仲良しのDJや、DJをしているスクール生のご両親も参加してくれて、仲間総出のDJセッションになりました。
音楽を聴きながらバーベキューをして、みんなで乾杯し、最後は焚き火を囲んで朝まで語り合う。
作品を見るだけでは終わらない、Grafferらしい最高の展示になりました。
昔の仲間が新しい表現を持って再びつながる
今回の展示を通して感じたのは、昔からの仲間が、それぞれの場所で経験を積み、新しい表現を持って再びつながる面白さです。

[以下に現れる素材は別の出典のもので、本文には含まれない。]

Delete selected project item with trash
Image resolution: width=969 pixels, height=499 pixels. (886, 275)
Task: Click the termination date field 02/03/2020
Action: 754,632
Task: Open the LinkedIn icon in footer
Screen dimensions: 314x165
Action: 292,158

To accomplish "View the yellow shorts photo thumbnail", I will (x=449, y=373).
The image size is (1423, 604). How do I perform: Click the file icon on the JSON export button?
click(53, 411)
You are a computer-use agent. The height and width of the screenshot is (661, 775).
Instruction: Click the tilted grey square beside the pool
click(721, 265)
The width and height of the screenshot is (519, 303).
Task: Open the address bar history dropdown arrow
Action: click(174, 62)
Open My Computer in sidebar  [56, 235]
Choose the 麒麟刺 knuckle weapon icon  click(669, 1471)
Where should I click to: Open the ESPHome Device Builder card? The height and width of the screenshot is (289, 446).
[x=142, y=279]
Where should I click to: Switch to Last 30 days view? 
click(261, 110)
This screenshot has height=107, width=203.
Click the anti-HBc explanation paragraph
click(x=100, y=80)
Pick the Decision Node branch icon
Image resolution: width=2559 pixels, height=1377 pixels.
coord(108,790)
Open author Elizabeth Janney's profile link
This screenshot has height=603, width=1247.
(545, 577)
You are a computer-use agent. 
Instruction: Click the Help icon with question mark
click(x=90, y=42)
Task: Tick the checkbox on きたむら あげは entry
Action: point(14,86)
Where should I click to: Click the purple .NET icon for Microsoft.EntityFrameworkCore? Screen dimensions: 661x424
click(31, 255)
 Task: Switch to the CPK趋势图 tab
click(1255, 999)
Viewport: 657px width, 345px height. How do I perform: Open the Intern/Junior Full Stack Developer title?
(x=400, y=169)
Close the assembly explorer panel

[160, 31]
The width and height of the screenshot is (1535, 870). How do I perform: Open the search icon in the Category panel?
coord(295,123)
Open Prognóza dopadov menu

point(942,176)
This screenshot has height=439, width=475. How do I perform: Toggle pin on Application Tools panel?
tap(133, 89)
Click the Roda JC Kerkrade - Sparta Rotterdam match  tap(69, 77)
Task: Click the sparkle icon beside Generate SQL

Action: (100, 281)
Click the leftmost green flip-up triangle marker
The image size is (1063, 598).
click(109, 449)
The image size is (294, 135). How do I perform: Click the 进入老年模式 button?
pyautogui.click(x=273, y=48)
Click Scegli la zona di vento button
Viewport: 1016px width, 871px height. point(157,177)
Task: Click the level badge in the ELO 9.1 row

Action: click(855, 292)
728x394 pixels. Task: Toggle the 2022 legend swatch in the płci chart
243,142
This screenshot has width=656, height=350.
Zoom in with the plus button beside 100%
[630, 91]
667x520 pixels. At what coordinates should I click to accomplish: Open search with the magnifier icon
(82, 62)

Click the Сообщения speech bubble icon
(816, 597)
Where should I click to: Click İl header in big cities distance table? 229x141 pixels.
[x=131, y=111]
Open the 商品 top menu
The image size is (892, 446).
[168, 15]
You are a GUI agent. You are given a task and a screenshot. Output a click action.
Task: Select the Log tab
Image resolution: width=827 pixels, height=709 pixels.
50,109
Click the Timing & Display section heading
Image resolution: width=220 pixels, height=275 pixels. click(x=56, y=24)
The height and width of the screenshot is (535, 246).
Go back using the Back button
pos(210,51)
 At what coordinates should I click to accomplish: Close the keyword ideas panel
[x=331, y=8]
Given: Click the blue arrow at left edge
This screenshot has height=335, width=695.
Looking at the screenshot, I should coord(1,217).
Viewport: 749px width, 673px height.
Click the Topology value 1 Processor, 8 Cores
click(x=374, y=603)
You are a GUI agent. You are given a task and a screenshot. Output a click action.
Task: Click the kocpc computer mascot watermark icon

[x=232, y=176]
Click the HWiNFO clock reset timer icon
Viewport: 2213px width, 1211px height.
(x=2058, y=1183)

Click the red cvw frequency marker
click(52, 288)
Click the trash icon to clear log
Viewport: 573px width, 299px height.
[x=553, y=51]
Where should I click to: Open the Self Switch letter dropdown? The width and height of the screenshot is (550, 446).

東京で一緒に過ごしていたスケーターが石川県へ移り、そこで九谷焼と出会い、自分にしか作れないブランドを始める。
その作品が、家族との縁をきっかけに土浦へ運ばれ、Grafferに集まる子どもや大人、スケーター、アーティスト、DJたちへと広がっていく。
こうしたつながりは、最初から計画できるものではありません。
人と会い、一緒に遊び、長く関係を続けてきたからこそ、何年も経ってから新しい形になって返ってきます。
人と人がつながり、それぞれの文化や技術を持ち寄ることで、その場所でしか生まれない化学反応が起こる。
今回のKUKUTANIの展示は、まさにそのことを感じられる時間でした。
展示を見に来てくれた皆さん、イベントを盛り上げてくれた仲間たち、そして石川県から素晴らしい作品を持ってきてくれたよっちゃん、本当にありがとうございました。
またGrafferで、面白いことを一緒にやりましょう。